Abstract:
In the middle decades of the twentieth century there emerged what I am calling the “Resentment Paradigm.” With intellectual roots in Nietzsche’s notion of ressentiment (The Genealogy of Morals), but more urgently in response to the historical experience of fascism and other forms of right-wing extremism, largely in Europe but in the US as well, scholars and intellectuals fashioned a well-wrought analysis of these movements and their ideological appeal that hinged on popular resentment against modernizing forces as the decisive explanatory factor. The main figures in this intellectual enterprise were well-established American academics and public intellectuals: Talcott Parsons, Richard Hofstadter, Daniel Bell, Seymour Martin Lipset, and others; but they also acknowledged the influence of writers associated with the Frankfurt School and especially the important 1950 publication, The Authoritarian Personality, in which Theodor Adorno played a central role. In the post-WWII era, this paradigm, I will argue, achieved a hegemonic reach when it came to explaining such movements as populism, anti-Semitism, racism, xenophobia, nativism, and all variations of fascism. (It was much less deployed to explain movements from the left.)

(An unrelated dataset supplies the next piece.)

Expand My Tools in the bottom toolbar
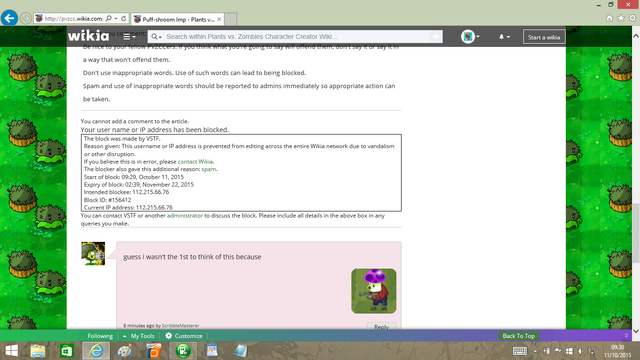(138, 336)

By the later decades of the twentieth century, however, this paradigm lost its appeal and in most academic and intellectual quarters was largely discredited. Several factors explain its decline, but they can be summarized in a turn away from an intellectual identification with both a psychological (or in many cases a psycho-analytical) approach and modernization theory. Historians and social scientists, starting circa-1970, tended to be more attentive to the grievances and interests that animated popular movements, and less inclined to see their protest and discontent as symptoms of a maladjustment to “modernity.” Interestingly, the decline of this paradigm coincided with the wide-spread social and political protest movements of “the sixties.” Indeed, as I will demonstrate, for the most part these movements were not “coded” in terms of “resentment.” Nor, as I will additionally suggest, was resentment a core emotion among those who identified with them. In short, the “Resentment Paradigm” “fell” both as an intellectual diagnosis and as a lived experience.
As a coda to my paper, I will point to the revival of “resentment” as an explanation in recent decades for a range of phenomena—from religious fundamentalisms around the world, to nativist, xenophobic movements, to Brexit in the UK and Trump in the US. But I will also note how our deployment of this term lacks the rigor that once characterized it. And I will propose that we need to rethink our casual and often unthinking reliance on it to explain some of the most puzzling and disturbing movements of our times.
Biography:
Robert Schneider is Professor of History at Indiana University, Bloomington. He is a specialist in Early Modern French history, having published several books on the subject, including Dignified Retreat: Writers and Intellectuals in the Age of Richelieu, forthcoming from Oxford University Press this year. He has held fellowships from the Simon Guggenheim Foundation, the National Endowment for the Humanities, the American Council of Learned Societies, and the French government (Bourse Chateaubriand). He has been a visiting fellow at All Souls College and Oriel College (Oxford), a visiting professor at the National Irish University at Maynooth, and three times Directeur d’Etudes Invité at the Ecole des Hautes Etudes, Paris. From 2005-1015 he was Editor of the American Historical Review. His current book project is on “The Return of Resentment: The Rise and Fall and Rise Again of a Political Emotion”.